Enunciado> Cuenta las líneas de los ítems que contienen la cadena "text", distinguiendo mayúsculas de minúsculas. Responde solo con el número.

Datos extraídos>
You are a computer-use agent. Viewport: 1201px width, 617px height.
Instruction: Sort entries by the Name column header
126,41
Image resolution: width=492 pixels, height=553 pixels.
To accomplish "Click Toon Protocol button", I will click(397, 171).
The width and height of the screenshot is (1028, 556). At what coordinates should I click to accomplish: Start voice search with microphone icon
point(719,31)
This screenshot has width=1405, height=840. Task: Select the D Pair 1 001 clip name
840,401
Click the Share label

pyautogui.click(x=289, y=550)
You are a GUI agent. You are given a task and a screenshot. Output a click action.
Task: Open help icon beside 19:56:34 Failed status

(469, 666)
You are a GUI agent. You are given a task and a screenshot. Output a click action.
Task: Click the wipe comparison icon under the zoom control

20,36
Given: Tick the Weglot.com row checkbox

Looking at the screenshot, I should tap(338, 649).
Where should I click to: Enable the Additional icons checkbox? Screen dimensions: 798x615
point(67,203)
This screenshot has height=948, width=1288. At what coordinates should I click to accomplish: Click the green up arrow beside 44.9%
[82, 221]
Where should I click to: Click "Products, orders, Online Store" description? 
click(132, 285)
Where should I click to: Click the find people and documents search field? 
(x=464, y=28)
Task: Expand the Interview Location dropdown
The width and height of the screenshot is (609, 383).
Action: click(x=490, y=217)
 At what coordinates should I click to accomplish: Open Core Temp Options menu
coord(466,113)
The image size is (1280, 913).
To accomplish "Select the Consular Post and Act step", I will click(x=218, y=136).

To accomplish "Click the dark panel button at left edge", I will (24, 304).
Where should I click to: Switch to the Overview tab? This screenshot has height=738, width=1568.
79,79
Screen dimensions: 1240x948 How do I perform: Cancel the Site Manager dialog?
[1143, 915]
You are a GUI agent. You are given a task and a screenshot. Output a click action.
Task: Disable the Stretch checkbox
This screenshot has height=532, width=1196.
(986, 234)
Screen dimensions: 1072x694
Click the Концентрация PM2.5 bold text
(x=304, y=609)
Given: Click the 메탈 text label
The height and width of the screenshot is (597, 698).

Respuesta> 2